_Provided text_
-*-
Based on the lower incidence of esophageal cancer in our study compared with a previous Western study [27], routine endoscopic surveillance for esophageal cancer may not be recommended for Japanese patients with achalasia. We also found that patients with achalasia-related esophageal cancer had common clinical characteristics to those in the overall esophageal cancer population, such as older age, male sex dominance, and a history of alcohol consumption [36]. Based on this study’s result, we may recommend surveillance endoscopy for the following high-risk patients with achalasia: male, > 40 years of age, long history of achalasia over 30 years, and a history of frequent alcohol intake. Finally, due to the ever-evolving nature of medical technology and better disease understanding, earlier diagnosis and subsequent treatment may be conducted for patients with achalasia, with subsequent improvements in longevity. This further necessitates proper cancer surveillance in high-risk patients.

To our knowledge, this is the first study to widely review the characteristics of esophageal cancer in achalasia other than using histological classification, including its treatment course and paying particular attention to endoscopic treatment. Achalasia-related SCC was located predominantly in the thoracic area, was macroscopically 0-IIb and 0-IIc dominant, and reflected common characteristics of esophageal SCC [37]. In this study, macroscopical early cancer was successfully removed endoscopically in patients with achalasia despite the duration of symptoms of achalasia exceeding up to 49 years. Our results indicate that achalasia-related early esophageal cancer is amenable to endoscopic treatment such as EMR/ESD. It must be noted though, that after endoscopic treatment, the risk of metachronal esophageal cancer may be higher, since achalasia triggers mucosal inflammation in all areas of the esophagus, promoting carcinogenesis. This study was performed by high-volume EMD centers, and all the clinicians involved were all endoscopic experts, which may have affected the high early esophageal cancer rate and high complete resection rate.
-*-
_Recorded information_
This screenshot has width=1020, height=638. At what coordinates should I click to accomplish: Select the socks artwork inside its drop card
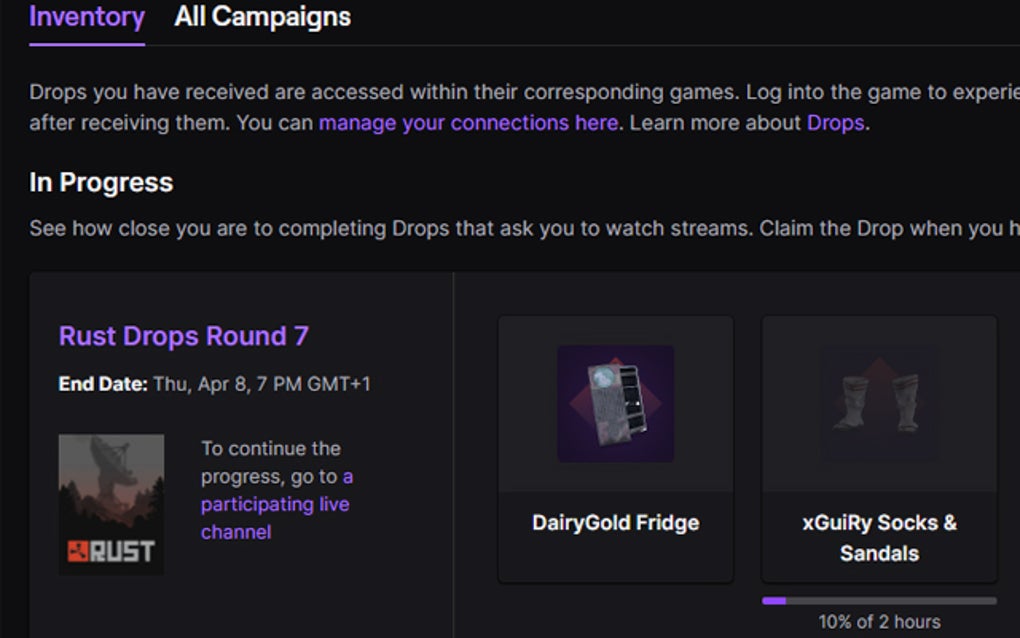(x=878, y=404)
-*-
_Problem A_
According to the text on achalasia and esophageal cancer, why may the risk of metachronal esophageal cancer be higher after endoscopic treatment? Answer in one to three sentences.
_Problem B_
Carry on the text on achalasia and esophageal cancer from the point where it stops.

_Task answer A_
The risk may be higher because achalasia triggers mucosal inflammation in all areas of the esophagus. That inflammation promotes carcinogenesis.

_Task answer B_
Our study had several limitations. First, this was a retrospective study; therefore, the interval of surveillance endoscopy was not fixed between the cases. Second, the follow-up period after the treatment for achalasia was not sufficient to estimate how much and which interventions decreased the risk of esophageal cancer in patients with achalasia. Besides, achalasia itself is not a malignant disorder, which made it difficult to perform long-term follow up. Third, HRM diagnosis and pathological diagnosis were performed by different expert clinicians and pathologists in each hospital, which may have resulted in some inter-hospital discrepancy regarding the diagnosis. Fourth, the number of esophageal cancers detected in this study was too small to conduct a multivariate analysis of risk factors. Finally, the patient’s recollection of the time of achalasia onset might not have been entirely accurate, and any potential misrepresentations might have affected our findings and interpretations.

In conclusion, the relative risk of esophageal SCC is higher in Japanese patients with achalasia, although the absolute risk remains relatively low. Cancer surveillance is recommended in a limited subset of patients with a high risk of SCC. Barrett esophagus and adenocarcinoma are rare in Japan.